Customers have made progress with better managing their money and so their priorities change. This group of customers is more focused on making “onward journeys” i.e. putting their money to use rather than just managing it. For example, they want to find ways to grow their money and wealth, build up a safety net to cover unexpected expenses and save towards future goals.
What we see from this analysis is that the jobs in themselves do not change but the priority customers place on these jobs shifts when new products enter the market. Therefore teams using JTBD, need an agile mindset. Small teams of highly skilled multi-disciplinary talent need the autonomy to react quickly to the changing priorities.
You can’t just do the JTBD research, plan out a roadmap and execute a waterfall plan. It would be like the captain of a boat taking her eye off the compass and drifting way off course. Jobs to be Done is an agile way to design products customers love and ensure they continue to love them.
The cultural importance of JTBD
In the early days of designing a proposition, there is usually a lot of uncertainty and it feels a bit uncomfortable… sometimes chaotic. This is a good thing because the team is diverging and exploring lots of things.
During this process, JTBD can provide a common language for the team. A framework for analyzing customer behaviors and forming archetypes of different customers. As ideas fly across the room Jobs to be Done can be the center of gravity for the team. A reference point for checking assumptions and spotting risks.
There will be huge temptations to build certain things. Just because you can build a thing doesn’t mean you should. Does it help the customer make progress? Is it creating operational efficiencies? Is it opening up new revenue streams? If not should you really be spending your precious time building it?

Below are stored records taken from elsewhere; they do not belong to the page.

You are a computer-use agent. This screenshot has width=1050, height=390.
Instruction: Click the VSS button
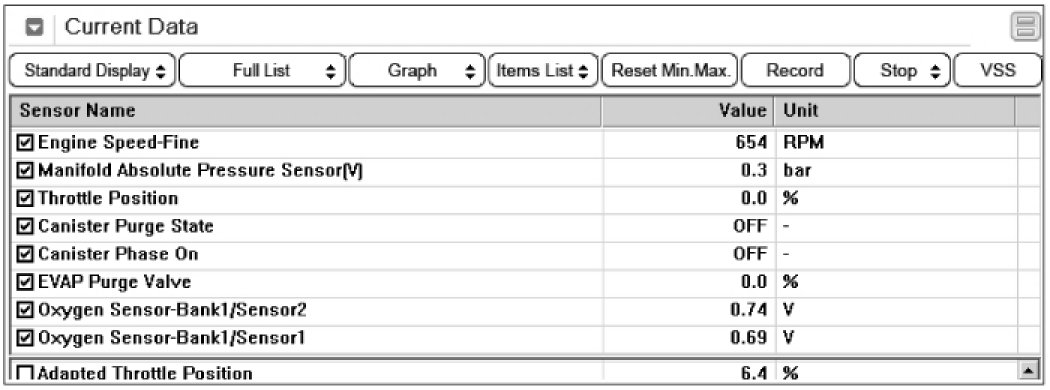(997, 70)
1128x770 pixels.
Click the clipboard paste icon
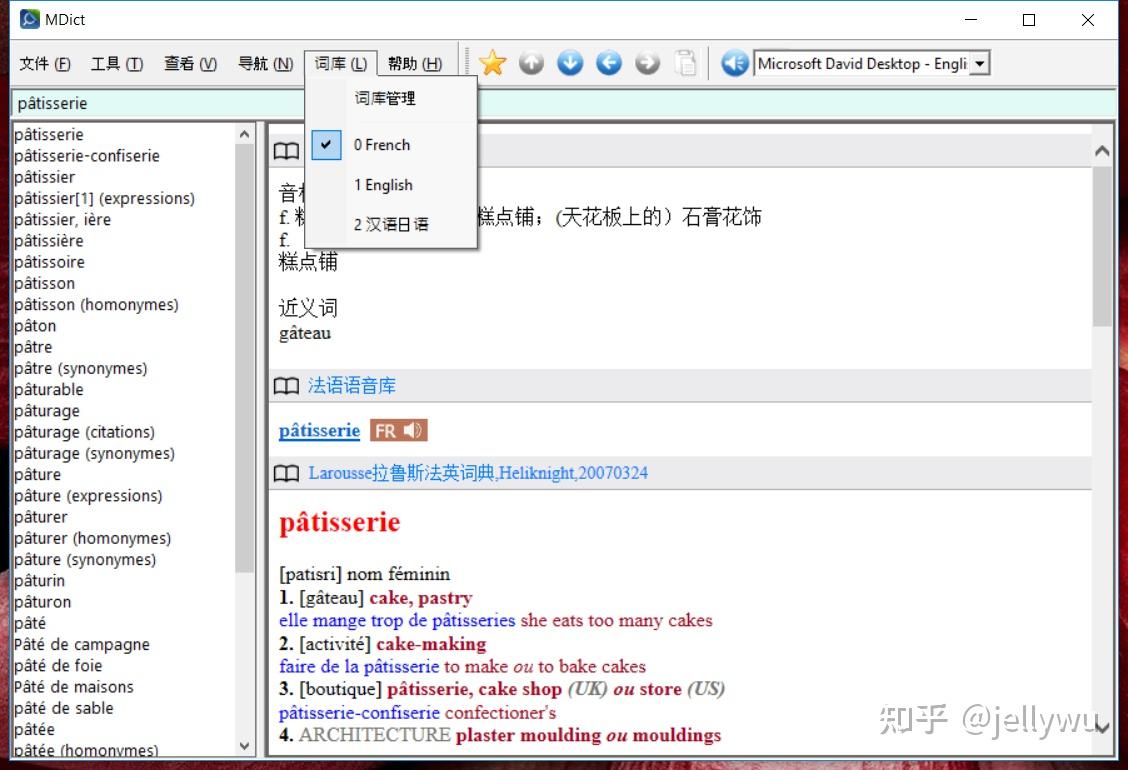(x=686, y=62)
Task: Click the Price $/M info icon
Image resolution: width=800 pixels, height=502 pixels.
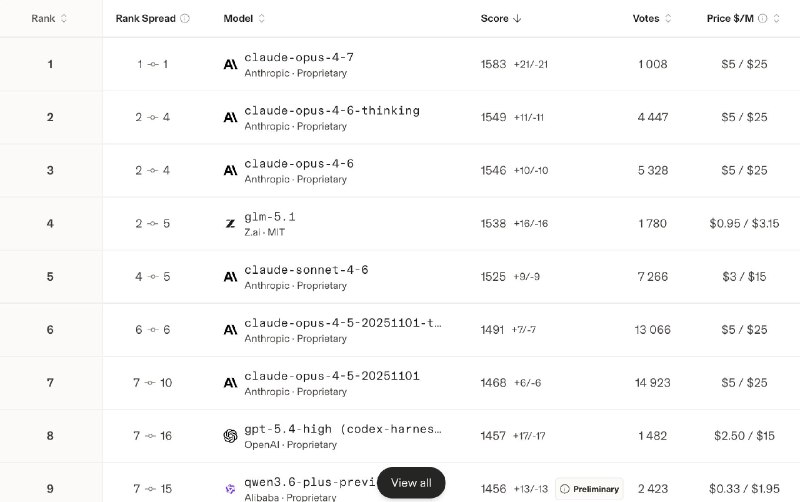Action: tap(763, 18)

JTBD also links really well with other parts of the business like brand, design, operations, tech and business model design. Only applying JTBD to the product might not result in the desired impact. The business as a whole has to gravitate to these jobs. The distribution channels and partnerships need to align with the context in which customers discover, purchase and use the product.
The business model needs to be win-win for the business and the customer. Businesses need to make money but equally the customer has to be treated fairly and get value for money.

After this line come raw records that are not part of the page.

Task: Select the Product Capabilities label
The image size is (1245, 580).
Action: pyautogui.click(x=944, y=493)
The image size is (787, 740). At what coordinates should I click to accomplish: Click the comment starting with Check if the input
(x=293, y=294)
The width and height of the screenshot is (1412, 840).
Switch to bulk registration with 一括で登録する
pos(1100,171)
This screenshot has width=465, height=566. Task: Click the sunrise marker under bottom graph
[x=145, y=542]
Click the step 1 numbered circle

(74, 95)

When building these areas of the business, having customer jobs in mind helps create a business that has the customer at its core.
For example, developing the brand beliefs around customer jobs and the pain points will help your brand connect with its audience. This will result in a stronger connection between the experience of the product and the communication of the brand. Ultimately, it’s easier to make things people want, than it is to make people want things.
Kicking off with Jobs to be Done is important not only for the insight into what customers want but also to build a culture that is fighting for the customer in all areas of the business.
Whether you’re in tech, operations or the CEO of the business, listening to or conducting the interviews is hugely powerful in building this culture. A PowerPoint report is simply no replacement.
This has longer-term effects too. With the founding team so in tune with the customer, new talent hired in, will be identified for an obsessive focus on the customer. New joiners will pick up the common language of customer and JTBD thinking.
As the business finds product market fit then revisiting the JTBD analysis will help shed light on how the priority jobs have evolved. It will show the impact your proposition has had on customers’ lives and the path forward for opening up new growth opportunities and delivering more value to the customer.
Put simply, adopting Jobs to be Done thinking at the genesis of a new business will help create a culture built to succeed and grow.